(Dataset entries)
= = =
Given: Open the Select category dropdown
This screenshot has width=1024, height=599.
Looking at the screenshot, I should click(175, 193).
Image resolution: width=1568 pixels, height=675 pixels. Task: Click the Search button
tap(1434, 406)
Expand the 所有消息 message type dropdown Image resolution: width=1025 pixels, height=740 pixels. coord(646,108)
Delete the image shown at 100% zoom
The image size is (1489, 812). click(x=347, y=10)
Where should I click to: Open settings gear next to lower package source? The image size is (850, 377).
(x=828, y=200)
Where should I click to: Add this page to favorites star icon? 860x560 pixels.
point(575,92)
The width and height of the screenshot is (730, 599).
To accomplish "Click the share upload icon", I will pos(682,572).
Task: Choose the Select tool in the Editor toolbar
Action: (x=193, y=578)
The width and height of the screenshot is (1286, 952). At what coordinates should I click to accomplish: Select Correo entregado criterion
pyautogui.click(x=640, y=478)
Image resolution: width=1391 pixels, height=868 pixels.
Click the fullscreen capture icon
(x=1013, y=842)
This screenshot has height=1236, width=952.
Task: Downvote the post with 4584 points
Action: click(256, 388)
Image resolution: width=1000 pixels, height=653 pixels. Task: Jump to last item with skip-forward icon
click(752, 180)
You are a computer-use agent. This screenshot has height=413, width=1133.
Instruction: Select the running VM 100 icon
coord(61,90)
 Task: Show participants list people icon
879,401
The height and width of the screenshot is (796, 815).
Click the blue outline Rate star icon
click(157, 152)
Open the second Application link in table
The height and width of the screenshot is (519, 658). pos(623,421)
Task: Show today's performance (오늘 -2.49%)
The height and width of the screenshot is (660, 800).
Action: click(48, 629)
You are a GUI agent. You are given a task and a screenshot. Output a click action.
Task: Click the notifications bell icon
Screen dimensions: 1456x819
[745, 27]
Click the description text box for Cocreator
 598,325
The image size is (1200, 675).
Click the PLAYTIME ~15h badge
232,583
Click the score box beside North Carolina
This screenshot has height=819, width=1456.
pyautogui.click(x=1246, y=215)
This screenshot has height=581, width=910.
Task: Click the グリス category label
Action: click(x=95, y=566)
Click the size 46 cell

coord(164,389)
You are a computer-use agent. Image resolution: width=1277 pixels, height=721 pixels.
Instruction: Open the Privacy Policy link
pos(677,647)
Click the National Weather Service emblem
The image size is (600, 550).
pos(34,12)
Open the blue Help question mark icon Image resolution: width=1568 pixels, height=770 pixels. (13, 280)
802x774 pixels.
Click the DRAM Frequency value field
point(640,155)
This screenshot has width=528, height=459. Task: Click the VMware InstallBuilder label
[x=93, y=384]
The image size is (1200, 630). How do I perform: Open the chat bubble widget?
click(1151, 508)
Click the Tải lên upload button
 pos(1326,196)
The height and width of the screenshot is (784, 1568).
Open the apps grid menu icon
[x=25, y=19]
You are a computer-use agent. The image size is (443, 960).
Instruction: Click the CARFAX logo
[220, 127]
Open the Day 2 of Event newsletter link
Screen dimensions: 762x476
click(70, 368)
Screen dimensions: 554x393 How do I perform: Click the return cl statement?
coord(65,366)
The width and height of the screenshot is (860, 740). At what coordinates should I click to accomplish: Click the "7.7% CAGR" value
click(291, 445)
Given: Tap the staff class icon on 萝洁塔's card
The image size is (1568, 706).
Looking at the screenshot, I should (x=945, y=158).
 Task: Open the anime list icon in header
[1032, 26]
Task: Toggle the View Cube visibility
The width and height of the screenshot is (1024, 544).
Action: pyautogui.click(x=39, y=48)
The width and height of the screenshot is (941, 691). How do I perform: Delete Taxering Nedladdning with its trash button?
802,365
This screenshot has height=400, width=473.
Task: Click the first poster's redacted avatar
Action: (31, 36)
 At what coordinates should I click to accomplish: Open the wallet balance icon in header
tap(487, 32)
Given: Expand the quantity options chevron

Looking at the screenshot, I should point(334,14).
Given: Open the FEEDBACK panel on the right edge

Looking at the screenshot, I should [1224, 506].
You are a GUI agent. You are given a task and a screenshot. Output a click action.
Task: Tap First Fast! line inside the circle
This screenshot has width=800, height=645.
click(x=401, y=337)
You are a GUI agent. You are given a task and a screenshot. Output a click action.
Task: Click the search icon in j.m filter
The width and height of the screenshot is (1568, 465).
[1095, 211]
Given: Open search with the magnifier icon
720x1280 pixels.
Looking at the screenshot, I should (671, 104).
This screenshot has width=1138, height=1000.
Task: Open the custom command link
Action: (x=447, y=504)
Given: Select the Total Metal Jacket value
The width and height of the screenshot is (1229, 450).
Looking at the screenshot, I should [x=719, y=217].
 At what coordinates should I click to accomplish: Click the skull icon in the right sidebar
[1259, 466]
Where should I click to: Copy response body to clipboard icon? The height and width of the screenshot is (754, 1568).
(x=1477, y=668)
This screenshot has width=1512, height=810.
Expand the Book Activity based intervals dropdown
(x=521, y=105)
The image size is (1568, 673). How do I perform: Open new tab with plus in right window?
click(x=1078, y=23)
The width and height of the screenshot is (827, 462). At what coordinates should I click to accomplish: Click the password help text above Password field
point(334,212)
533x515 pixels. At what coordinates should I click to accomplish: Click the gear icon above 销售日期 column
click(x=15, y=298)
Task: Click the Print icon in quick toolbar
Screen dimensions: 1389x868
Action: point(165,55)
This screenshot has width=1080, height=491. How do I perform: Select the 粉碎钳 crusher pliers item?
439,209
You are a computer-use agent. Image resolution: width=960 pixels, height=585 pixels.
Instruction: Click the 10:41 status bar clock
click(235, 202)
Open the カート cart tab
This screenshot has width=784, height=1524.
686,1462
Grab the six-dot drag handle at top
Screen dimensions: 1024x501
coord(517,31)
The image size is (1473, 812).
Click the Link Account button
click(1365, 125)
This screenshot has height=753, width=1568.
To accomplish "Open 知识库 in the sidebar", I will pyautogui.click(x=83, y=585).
= = =
• What the exercise asks:
Your answer should consist only of the lines above between the line holding "The height and width of the screenshot is (784, 1568)." and the line holding "Task: Tap First Fast! line inside the circle", inclusive, each transcribed exactly.

• Written solution:
The height and width of the screenshot is (784, 1568).
Open the apps grid menu icon
[x=25, y=19]
You are a computer-use agent. The image size is (443, 960).
Instruction: Click the CARFAX logo
[220, 127]
Open the Day 2 of Event newsletter link
Screen dimensions: 762x476
click(70, 368)
Screen dimensions: 554x393 How do I perform: Click the return cl statement?
coord(65,366)
The width and height of the screenshot is (860, 740). At what coordinates should I click to accomplish: Click the "7.7% CAGR" value
click(291, 445)
Given: Tap the staff class icon on 萝洁塔's card
The image size is (1568, 706).
Looking at the screenshot, I should (x=945, y=158).
 Task: Open the anime list icon in header
[1032, 26]
Task: Toggle the View Cube visibility
The width and height of the screenshot is (1024, 544).
Action: pyautogui.click(x=39, y=48)
The width and height of the screenshot is (941, 691). How do I perform: Delete Taxering Nedladdning with its trash button?
802,365
This screenshot has height=400, width=473.
Task: Click the first poster's redacted avatar
Action: (31, 36)
 At what coordinates should I click to accomplish: Open the wallet balance icon in header
tap(487, 32)
Given: Expand the quantity options chevron

Looking at the screenshot, I should point(334,14).
Given: Open the FEEDBACK panel on the right edge

Looking at the screenshot, I should [1224, 506].
You are a GUI agent. You are given a task and a screenshot. Output a click action.
Task: Tap First Fast! line inside the circle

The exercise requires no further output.